La vivienda tipo y su lógica interior
El tipo básico de vivienda colonial en San José de Maipo se organiza desde la calle hacia el interior en una secuencia precisa. El acceso es a través de un zaguán con puerta de tablero lleno de madera hacia la calle y mampara vidriada hacia el interior. La construcción avanza en forma de “piernas” a ambos lados de un patio central de asoleamiento. Hacia la calle se ubican el comedor y el salón; siguiendo hacia el interior, la cocina, los dormitorios y los baños. El patio se cierra por el lado interior con un pasillo de distribución y una galería que sirve de estar informal.
La expresión de las fachadas responde a la influencia neoclásica de fines del siglo XIX: zócalo, muro y coronamiento en forma de alero o antetecho. Entre el conjunto se destacan algunas construcciones de dos pisos con balcones corridos de barandas de madera, como la Casa Esquina en calle del Río con 1 Sur.
Edificios singulares del conjunto
El centro histórico contiene edificios que amplifican los rasgos de la arquitectura doméstica. La iglesia parroquial, cuya construcción se extendió entre 1798 y 1800, combina muros de adobe reforzados por pilastras con un pórtico de arcos de ladrillo y una torre de roble de 18 metros. El ex Sanatorio Laennec, construido como Gran Hotel Francia hacia 1896, repite la espacialidad de las casas coloniales: avanza hacia el fondo del predio con un gran patio central. La ex Aduana de El Manzano, construida como casa patronal y declarada Monumento Histórico en 2004, es el único vestigio de arquitectura patronal rural en la comuna.
La Zona Típica
“La expresión del conjunto corresponde, en la mayoría de los casos, a la influencia neoclásica de fines del siglo XIX y principios de XX, que se caracteriza por el zócalo, el muro —que sería el fuste— y el coronamiento que en la mayoría de los casos es el pequeño alero de la techumbre o el antetecho.”

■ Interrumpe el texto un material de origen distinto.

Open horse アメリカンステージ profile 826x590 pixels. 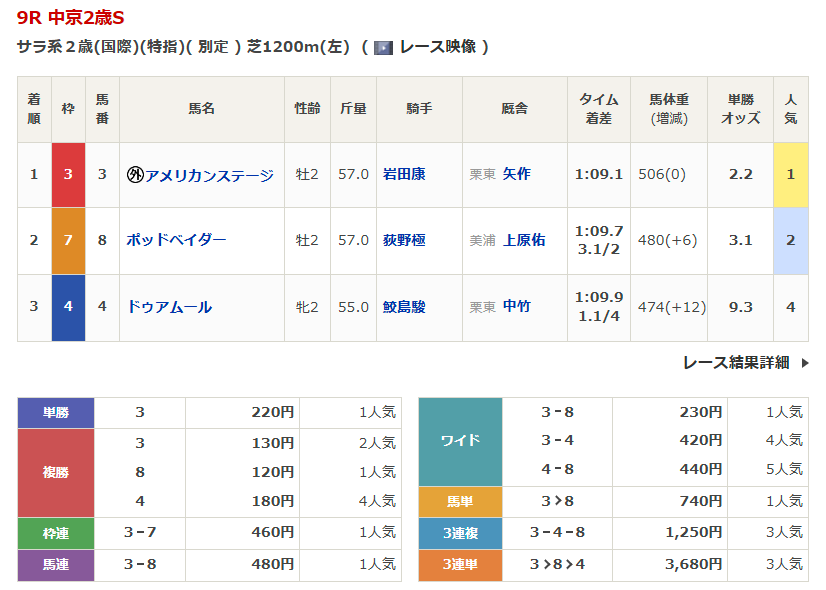[209, 175]
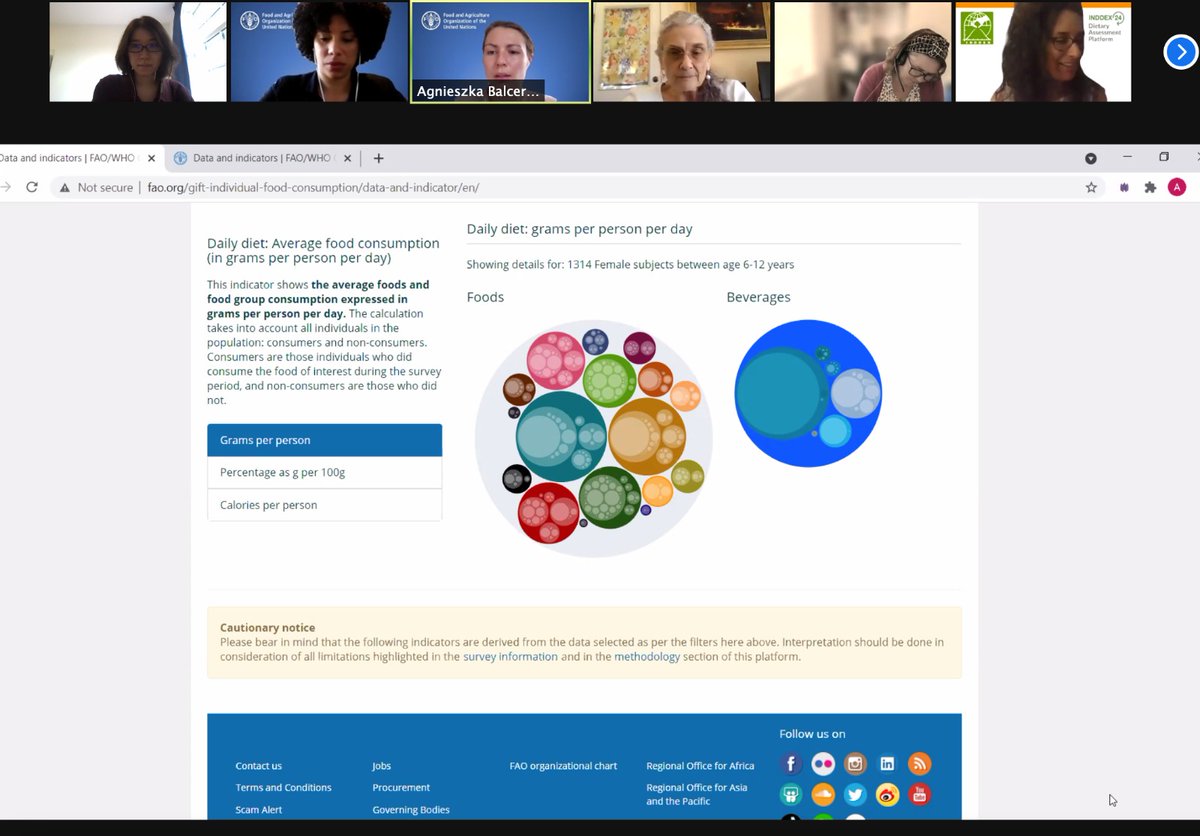Open the survey information link
Image resolution: width=1200 pixels, height=836 pixels.
510,657
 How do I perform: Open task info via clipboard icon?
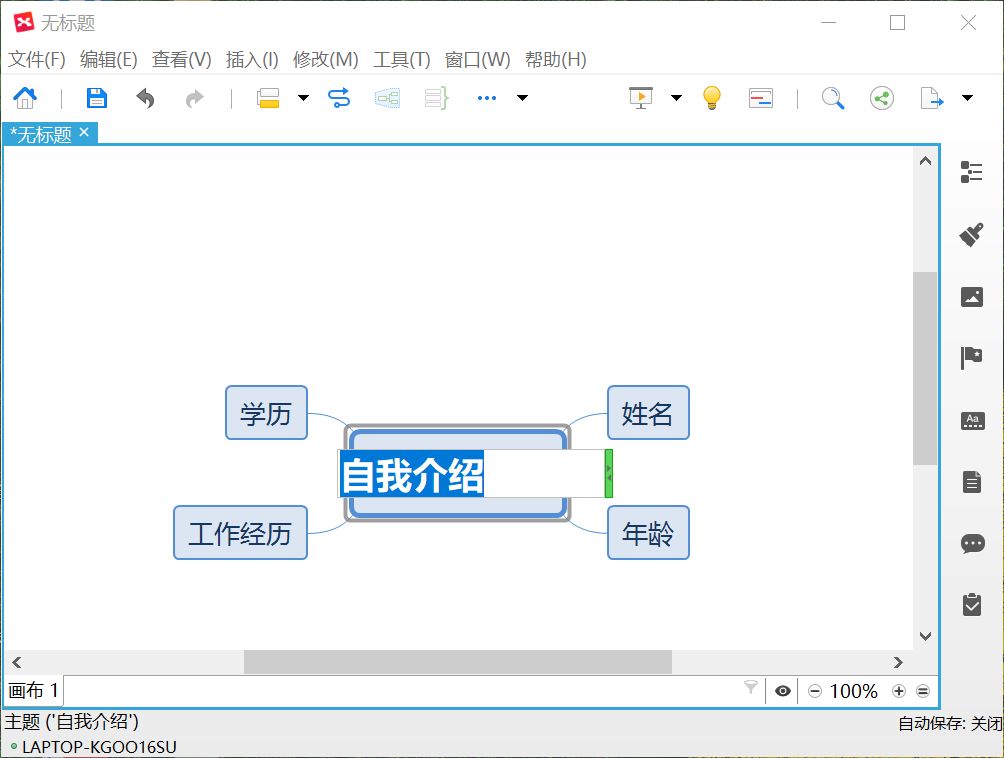tap(971, 603)
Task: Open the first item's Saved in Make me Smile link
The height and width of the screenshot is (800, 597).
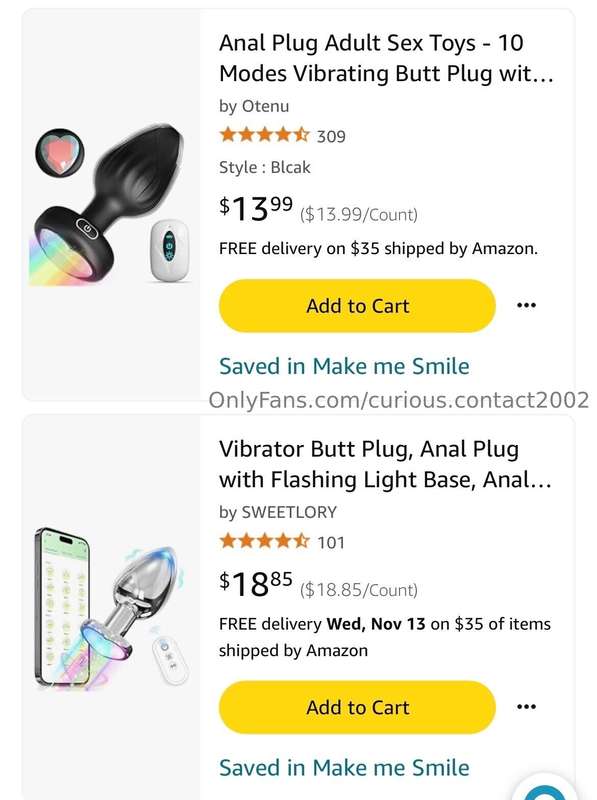Action: [344, 366]
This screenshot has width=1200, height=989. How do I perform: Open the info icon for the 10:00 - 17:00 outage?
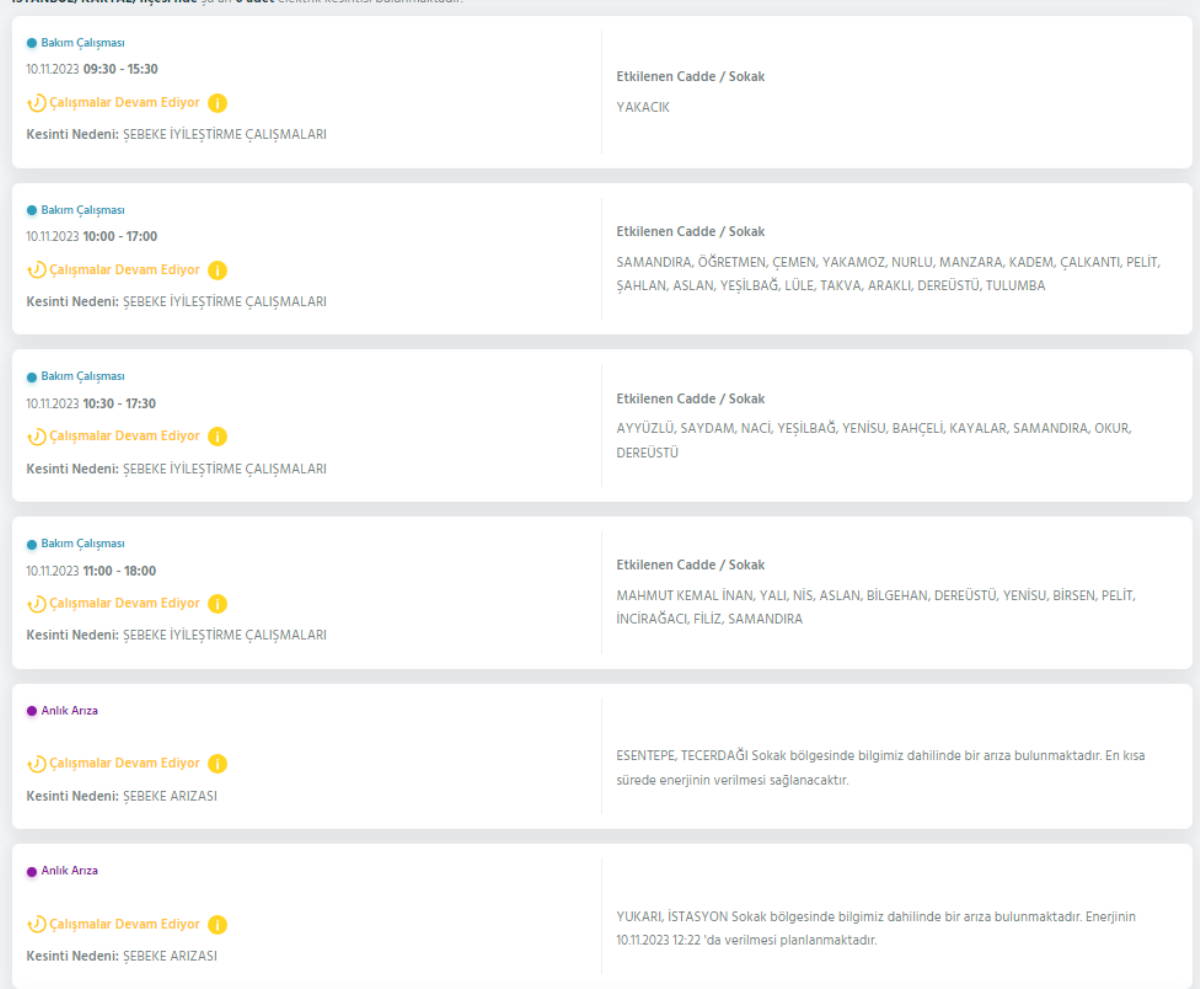(218, 270)
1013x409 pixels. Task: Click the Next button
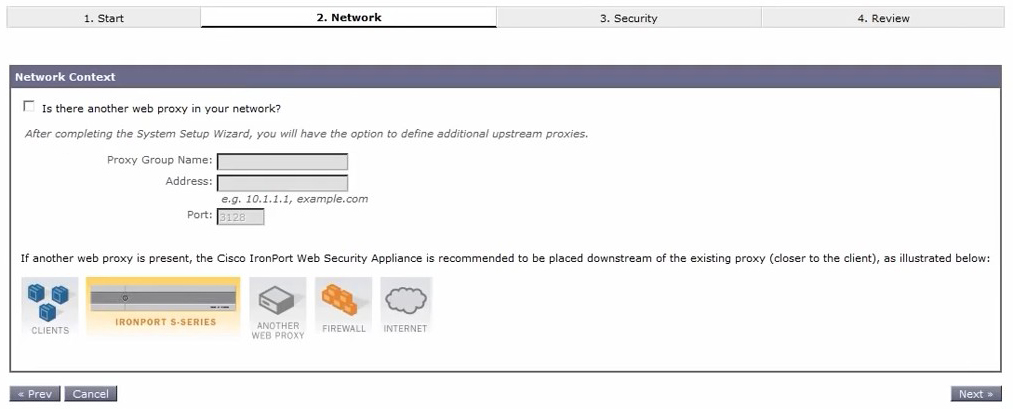[x=976, y=394]
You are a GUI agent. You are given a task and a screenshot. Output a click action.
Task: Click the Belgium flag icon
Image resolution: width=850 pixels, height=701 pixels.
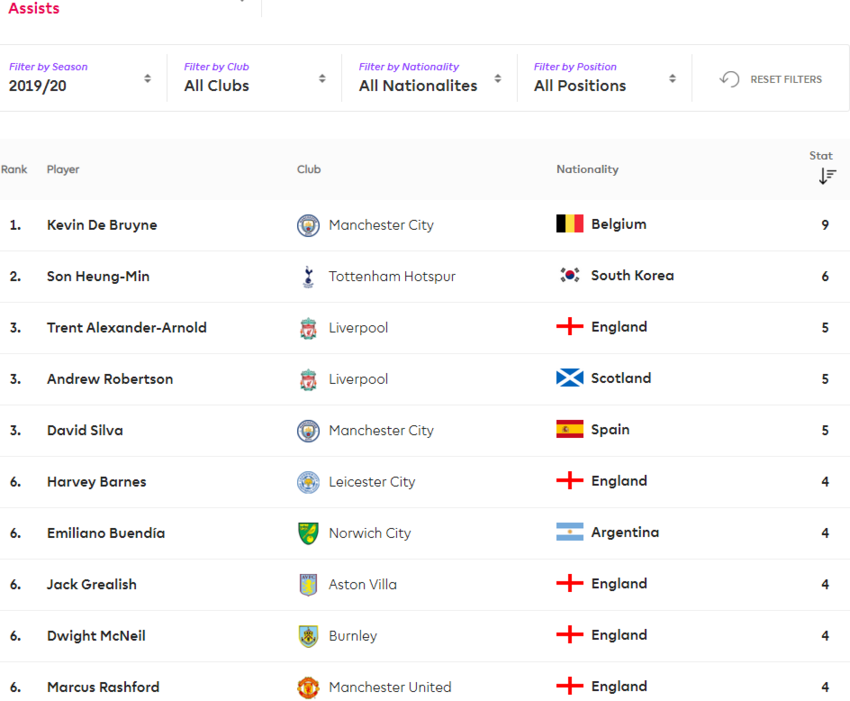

Así describió el arquitecto S. Pirotte el lenguaje formal del centro histórico. En julio de 2010, mediante el Decreto N° 266, el área mejor conservada del casco antiguo fue declarada Zona Típica. La protección comprende la calle Comercio entre Cañada Norte y Cañada Sur y las ocho manzanas que rodean la Plaza de Armas. Es la única Zona Típica de la Provincia Cordillera.